Stored data entries
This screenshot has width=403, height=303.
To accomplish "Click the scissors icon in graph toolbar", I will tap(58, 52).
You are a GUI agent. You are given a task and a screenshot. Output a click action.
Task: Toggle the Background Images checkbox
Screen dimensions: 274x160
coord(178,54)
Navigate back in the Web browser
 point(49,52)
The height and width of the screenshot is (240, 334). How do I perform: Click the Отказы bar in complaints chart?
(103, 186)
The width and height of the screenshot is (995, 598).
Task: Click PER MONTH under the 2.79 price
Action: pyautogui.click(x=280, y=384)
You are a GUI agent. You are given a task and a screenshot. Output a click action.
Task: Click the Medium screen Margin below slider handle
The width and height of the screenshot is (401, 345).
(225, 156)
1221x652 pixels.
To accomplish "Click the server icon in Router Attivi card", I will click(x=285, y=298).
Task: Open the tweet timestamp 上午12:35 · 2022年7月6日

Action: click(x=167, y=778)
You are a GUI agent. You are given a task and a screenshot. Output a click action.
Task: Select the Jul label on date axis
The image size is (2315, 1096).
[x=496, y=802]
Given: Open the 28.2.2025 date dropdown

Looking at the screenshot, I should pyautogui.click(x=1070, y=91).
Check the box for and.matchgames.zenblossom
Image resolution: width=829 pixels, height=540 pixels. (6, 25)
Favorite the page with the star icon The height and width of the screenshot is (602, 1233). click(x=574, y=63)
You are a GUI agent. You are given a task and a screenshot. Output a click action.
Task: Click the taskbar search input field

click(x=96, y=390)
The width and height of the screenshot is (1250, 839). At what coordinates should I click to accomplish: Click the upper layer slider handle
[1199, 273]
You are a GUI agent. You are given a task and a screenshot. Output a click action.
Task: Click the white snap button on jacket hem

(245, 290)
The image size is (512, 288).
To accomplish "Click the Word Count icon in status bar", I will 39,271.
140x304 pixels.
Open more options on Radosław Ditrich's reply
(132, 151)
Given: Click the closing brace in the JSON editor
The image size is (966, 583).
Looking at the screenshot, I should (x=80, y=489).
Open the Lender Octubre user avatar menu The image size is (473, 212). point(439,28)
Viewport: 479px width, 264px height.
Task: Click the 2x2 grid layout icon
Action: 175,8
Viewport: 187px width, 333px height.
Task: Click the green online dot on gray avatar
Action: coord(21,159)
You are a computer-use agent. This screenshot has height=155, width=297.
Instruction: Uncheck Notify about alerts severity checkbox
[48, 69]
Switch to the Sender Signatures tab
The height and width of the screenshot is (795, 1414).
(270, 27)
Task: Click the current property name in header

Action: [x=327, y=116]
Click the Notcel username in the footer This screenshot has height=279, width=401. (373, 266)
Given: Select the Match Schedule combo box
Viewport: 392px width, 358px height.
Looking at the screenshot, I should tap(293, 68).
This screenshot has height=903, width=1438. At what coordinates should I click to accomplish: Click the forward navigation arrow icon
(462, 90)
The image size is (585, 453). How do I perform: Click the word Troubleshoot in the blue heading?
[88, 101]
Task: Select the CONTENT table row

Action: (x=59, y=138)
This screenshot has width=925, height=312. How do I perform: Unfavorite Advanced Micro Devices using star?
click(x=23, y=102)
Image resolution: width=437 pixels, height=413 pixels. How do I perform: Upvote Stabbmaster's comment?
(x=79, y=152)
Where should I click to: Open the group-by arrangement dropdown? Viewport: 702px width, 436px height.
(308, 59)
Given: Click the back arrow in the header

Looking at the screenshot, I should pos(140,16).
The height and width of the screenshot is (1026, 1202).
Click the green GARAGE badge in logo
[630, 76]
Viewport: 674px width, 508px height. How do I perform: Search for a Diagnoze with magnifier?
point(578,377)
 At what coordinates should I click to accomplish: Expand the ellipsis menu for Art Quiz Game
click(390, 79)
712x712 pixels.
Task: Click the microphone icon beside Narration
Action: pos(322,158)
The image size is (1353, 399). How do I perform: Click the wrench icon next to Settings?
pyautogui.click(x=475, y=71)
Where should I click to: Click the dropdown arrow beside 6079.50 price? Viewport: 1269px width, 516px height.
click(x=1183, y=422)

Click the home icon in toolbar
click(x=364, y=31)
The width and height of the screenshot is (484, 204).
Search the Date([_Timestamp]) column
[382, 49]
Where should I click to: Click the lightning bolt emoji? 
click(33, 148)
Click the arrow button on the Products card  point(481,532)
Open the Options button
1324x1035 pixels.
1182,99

Brief: Repeat each record above precisely as written.

Response area:
This screenshot has width=403, height=303.
To accomplish "Click the scissors icon in graph toolbar", I will tap(58, 52).
You are a GUI agent. You are given a task and a screenshot. Output a click action.
Task: Toggle the Background Images checkbox
Screen dimensions: 274x160
coord(178,54)
Navigate back in the Web browser
 point(49,52)
The height and width of the screenshot is (240, 334). How do I perform: Click the Отказы bar in complaints chart?
(103, 186)
The width and height of the screenshot is (995, 598).
Task: Click PER MONTH under the 2.79 price
Action: pyautogui.click(x=280, y=384)
You are a GUI agent. You are given a task and a screenshot. Output a click action.
Task: Click the Medium screen Margin below slider handle
The width and height of the screenshot is (401, 345).
(225, 156)
1221x652 pixels.
To accomplish "Click the server icon in Router Attivi card", I will click(x=285, y=298).
Task: Open the tweet timestamp 上午12:35 · 2022年7月6日

Action: click(x=167, y=778)
You are a GUI agent. You are given a task and a screenshot. Output a click action.
Task: Select the Jul label on date axis
The image size is (2315, 1096).
[x=496, y=802]
Given: Open the 28.2.2025 date dropdown

Looking at the screenshot, I should pyautogui.click(x=1070, y=91).
Check the box for and.matchgames.zenblossom
Image resolution: width=829 pixels, height=540 pixels. (6, 25)
Favorite the page with the star icon The height and width of the screenshot is (602, 1233). click(x=574, y=63)
You are a GUI agent. You are given a task and a screenshot. Output a click action.
Task: Click the taskbar search input field

click(x=96, y=390)
The width and height of the screenshot is (1250, 839). At what coordinates should I click to accomplish: Click the upper layer slider handle
[1199, 273]
You are a GUI agent. You are given a task and a screenshot. Output a click action.
Task: Click the white snap button on jacket hem

(245, 290)
The image size is (512, 288).
To accomplish "Click the Word Count icon in status bar", I will 39,271.
140x304 pixels.
Open more options on Radosław Ditrich's reply
(132, 151)
Given: Click the closing brace in the JSON editor
The image size is (966, 583).
Looking at the screenshot, I should (x=80, y=489).
Open the Lender Octubre user avatar menu The image size is (473, 212). point(439,28)
Viewport: 479px width, 264px height.
Task: Click the 2x2 grid layout icon
Action: 175,8
Viewport: 187px width, 333px height.
Task: Click the green online dot on gray avatar
Action: coord(21,159)
You are a computer-use agent. This screenshot has height=155, width=297.
Instruction: Uncheck Notify about alerts severity checkbox
[48, 69]
Switch to the Sender Signatures tab
The height and width of the screenshot is (795, 1414).
(270, 27)
Task: Click the current property name in header

Action: [x=327, y=116]
Click the Notcel username in the footer This screenshot has height=279, width=401. (373, 266)
Given: Select the Match Schedule combo box
Viewport: 392px width, 358px height.
Looking at the screenshot, I should tap(293, 68).
This screenshot has height=903, width=1438. At what coordinates should I click to accomplish: Click the forward navigation arrow icon
(462, 90)
The image size is (585, 453). How do I perform: Click the word Troubleshoot in the blue heading?
[88, 101]
Task: Select the CONTENT table row

Action: (x=59, y=138)
This screenshot has width=925, height=312. How do I perform: Unfavorite Advanced Micro Devices using star?
click(x=23, y=102)
Image resolution: width=437 pixels, height=413 pixels. How do I perform: Upvote Stabbmaster's comment?
(x=79, y=152)
Where should I click to: Open the group-by arrangement dropdown? Viewport: 702px width, 436px height.
(308, 59)
Given: Click the back arrow in the header

Looking at the screenshot, I should pos(140,16).
The height and width of the screenshot is (1026, 1202).
Click the green GARAGE badge in logo
[630, 76]
Viewport: 674px width, 508px height. How do I perform: Search for a Diagnoze with magnifier?
point(578,377)
 At what coordinates should I click to accomplish: Expand the ellipsis menu for Art Quiz Game
click(390, 79)
712x712 pixels.
Task: Click the microphone icon beside Narration
Action: pos(322,158)
The image size is (1353, 399). How do I perform: Click the wrench icon next to Settings?
pyautogui.click(x=475, y=71)
Where should I click to: Click the dropdown arrow beside 6079.50 price? Viewport: 1269px width, 516px height.
click(x=1183, y=422)

Click the home icon in toolbar
click(x=364, y=31)
The width and height of the screenshot is (484, 204).
Search the Date([_Timestamp]) column
[382, 49]
Where should I click to: Click the lightning bolt emoji? 
click(33, 148)
Click the arrow button on the Products card  point(481,532)
Open the Options button
1324x1035 pixels.
1182,99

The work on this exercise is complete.